> [Aim of the task]:
Output each record in full, exactly as it stands.

> [Source data]:
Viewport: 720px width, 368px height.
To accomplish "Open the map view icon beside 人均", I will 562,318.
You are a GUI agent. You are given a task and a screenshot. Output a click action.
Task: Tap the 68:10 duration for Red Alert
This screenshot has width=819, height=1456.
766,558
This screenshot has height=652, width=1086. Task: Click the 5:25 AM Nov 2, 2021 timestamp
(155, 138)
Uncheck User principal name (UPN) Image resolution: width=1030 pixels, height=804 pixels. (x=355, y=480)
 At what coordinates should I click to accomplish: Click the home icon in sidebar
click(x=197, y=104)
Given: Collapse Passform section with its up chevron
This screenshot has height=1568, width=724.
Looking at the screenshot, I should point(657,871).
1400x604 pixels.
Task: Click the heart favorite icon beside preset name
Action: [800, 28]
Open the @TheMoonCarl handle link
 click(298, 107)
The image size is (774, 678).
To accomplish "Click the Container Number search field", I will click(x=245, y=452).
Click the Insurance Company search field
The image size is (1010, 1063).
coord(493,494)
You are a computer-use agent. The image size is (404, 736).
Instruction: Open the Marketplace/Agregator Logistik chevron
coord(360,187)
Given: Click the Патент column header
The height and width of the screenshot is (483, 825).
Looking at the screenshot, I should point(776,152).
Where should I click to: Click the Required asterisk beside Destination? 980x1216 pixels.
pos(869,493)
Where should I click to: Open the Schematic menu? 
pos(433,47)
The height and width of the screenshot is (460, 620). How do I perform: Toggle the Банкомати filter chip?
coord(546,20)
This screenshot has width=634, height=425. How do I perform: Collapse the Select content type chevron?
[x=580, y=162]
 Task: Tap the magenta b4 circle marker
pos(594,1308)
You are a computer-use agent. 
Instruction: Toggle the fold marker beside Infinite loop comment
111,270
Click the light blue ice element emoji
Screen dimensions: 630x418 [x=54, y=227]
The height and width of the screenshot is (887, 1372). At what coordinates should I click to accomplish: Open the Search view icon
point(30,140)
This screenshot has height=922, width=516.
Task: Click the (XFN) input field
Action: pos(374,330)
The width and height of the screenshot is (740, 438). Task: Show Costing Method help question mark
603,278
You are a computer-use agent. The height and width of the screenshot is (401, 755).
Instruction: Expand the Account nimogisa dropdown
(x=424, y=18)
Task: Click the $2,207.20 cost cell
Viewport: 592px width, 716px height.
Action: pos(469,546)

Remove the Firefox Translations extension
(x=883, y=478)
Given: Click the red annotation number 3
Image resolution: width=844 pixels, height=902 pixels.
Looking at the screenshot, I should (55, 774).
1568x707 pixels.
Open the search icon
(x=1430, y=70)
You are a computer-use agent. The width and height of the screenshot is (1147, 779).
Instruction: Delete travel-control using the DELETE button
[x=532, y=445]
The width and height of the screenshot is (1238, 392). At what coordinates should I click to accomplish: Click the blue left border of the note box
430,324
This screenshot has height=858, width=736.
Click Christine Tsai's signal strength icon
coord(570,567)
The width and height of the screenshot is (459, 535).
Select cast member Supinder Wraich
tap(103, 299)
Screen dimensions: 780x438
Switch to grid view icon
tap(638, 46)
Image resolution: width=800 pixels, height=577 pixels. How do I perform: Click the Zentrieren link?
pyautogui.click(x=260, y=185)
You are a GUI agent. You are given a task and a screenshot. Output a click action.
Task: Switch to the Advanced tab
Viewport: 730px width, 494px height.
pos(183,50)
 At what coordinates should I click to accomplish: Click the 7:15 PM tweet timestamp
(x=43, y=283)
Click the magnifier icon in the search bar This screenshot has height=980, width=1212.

> [Response to the exercise]:
Viewport: 720px width, 368px height.
To accomplish "Open the map view icon beside 人均", I will 562,318.
You are a GUI agent. You are given a task and a screenshot. Output a click action.
Task: Tap the 68:10 duration for Red Alert
This screenshot has width=819, height=1456.
766,558
This screenshot has height=652, width=1086. Task: Click the 5:25 AM Nov 2, 2021 timestamp
(155, 138)
Uncheck User principal name (UPN) Image resolution: width=1030 pixels, height=804 pixels. (x=355, y=480)
 At what coordinates should I click to accomplish: Click the home icon in sidebar
click(x=197, y=104)
Given: Collapse Passform section with its up chevron
This screenshot has height=1568, width=724.
Looking at the screenshot, I should point(657,871).
1400x604 pixels.
Task: Click the heart favorite icon beside preset name
Action: [800, 28]
Open the @TheMoonCarl handle link
 click(298, 107)
The image size is (774, 678).
To accomplish "Click the Container Number search field", I will click(x=245, y=452).
Click the Insurance Company search field
The image size is (1010, 1063).
coord(493,494)
You are a computer-use agent. The image size is (404, 736).
Instruction: Open the Marketplace/Agregator Logistik chevron
coord(360,187)
Given: Click the Патент column header
The height and width of the screenshot is (483, 825).
Looking at the screenshot, I should point(776,152).
Where should I click to: Click the Required asterisk beside Destination? 980x1216 pixels.
pos(869,493)
Where should I click to: Open the Schematic menu? 
pos(433,47)
The height and width of the screenshot is (460, 620). How do I perform: Toggle the Банкомати filter chip?
coord(546,20)
This screenshot has width=634, height=425. How do I perform: Collapse the Select content type chevron?
[x=580, y=162]
 Task: Tap the magenta b4 circle marker
pos(594,1308)
You are a computer-use agent. 
Instruction: Toggle the fold marker beside Infinite loop comment
111,270
Click the light blue ice element emoji
Screen dimensions: 630x418 [x=54, y=227]
The height and width of the screenshot is (887, 1372). At what coordinates should I click to accomplish: Open the Search view icon
point(30,140)
This screenshot has height=922, width=516.
Task: Click the (XFN) input field
Action: pos(374,330)
The width and height of the screenshot is (740, 438). Task: Show Costing Method help question mark
603,278
You are a computer-use agent. The height and width of the screenshot is (401, 755).
Instruction: Expand the Account nimogisa dropdown
(x=424, y=18)
Task: Click the $2,207.20 cost cell
Viewport: 592px width, 716px height.
Action: pos(469,546)

Remove the Firefox Translations extension
(x=883, y=478)
Given: Click the red annotation number 3
Image resolution: width=844 pixels, height=902 pixels.
Looking at the screenshot, I should (55, 774).
1568x707 pixels.
Open the search icon
(x=1430, y=70)
You are a computer-use agent. The width and height of the screenshot is (1147, 779).
Instruction: Delete travel-control using the DELETE button
[x=532, y=445]
The width and height of the screenshot is (1238, 392). At what coordinates should I click to accomplish: Click the blue left border of the note box
430,324
This screenshot has height=858, width=736.
Click Christine Tsai's signal strength icon
coord(570,567)
The width and height of the screenshot is (459, 535).
Select cast member Supinder Wraich
tap(103, 299)
Screen dimensions: 780x438
Switch to grid view icon
tap(638, 46)
Image resolution: width=800 pixels, height=577 pixels. How do I perform: Click the Zentrieren link?
pyautogui.click(x=260, y=185)
You are a GUI agent. You are given a task and a screenshot. Output a click action.
Task: Switch to the Advanced tab
Viewport: 730px width, 494px height.
pos(183,50)
 At what coordinates should I click to accomplish: Click the 7:15 PM tweet timestamp
(x=43, y=283)
Click the magnifier icon in the search bar This screenshot has height=980, width=1212.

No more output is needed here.